論文参考訳（メタデータ） (2025-04-21T09:30:41Z)
Cambrian-1: A Fully Open, Vision-Centric Exploration of Multimodal LLMs [61.143381152739046]
視覚中心のアプローチで設計したマルチモーダルLLM(MLLM)のファミリーであるCambrian-1を紹介する。本研究は,様々な視覚表現を評価するためのインタフェースとして,LLMとビジュアルインストラクションチューニングを用いた。モデルウェイト、コード、サポートツール、データセット、詳細なインストラクションチューニングと評価のレシピを提供しています。
論文参考訳（メタデータ） (2024-06-24T17:59:42Z)
ALLaVA: Harnessing GPT4V-Synthesized Data for Lite Vision-Language Models [45.040292339670096]

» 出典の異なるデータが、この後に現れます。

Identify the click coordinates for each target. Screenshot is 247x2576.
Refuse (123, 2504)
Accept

大規模視覚言語モデル(LVLM)は、その強力な推論と一般化能力を備えた幅広い視覚言語タスクの前提を示してきた。本研究では,従来のLVLMとリソースフレンドリなライトバージョンのパフォーマンスギャップを,高品質なトレーニングデータを用いて橋渡しすることを目的とする。
論文参考訳（メタデータ） (2024-02-18T19:26:49Z)

関連論文リストは本サイト内にある論文のタイトル・アブストラクトから自動的に作成しています。

指定された論文の情報です。
本サイトの運営者は本サイト（すべての情報・翻訳含む）の品質を保証せず、本サイト（すべての情報・翻訳含む）を使用して発生したあらゆる結果について一切の責任を負いません。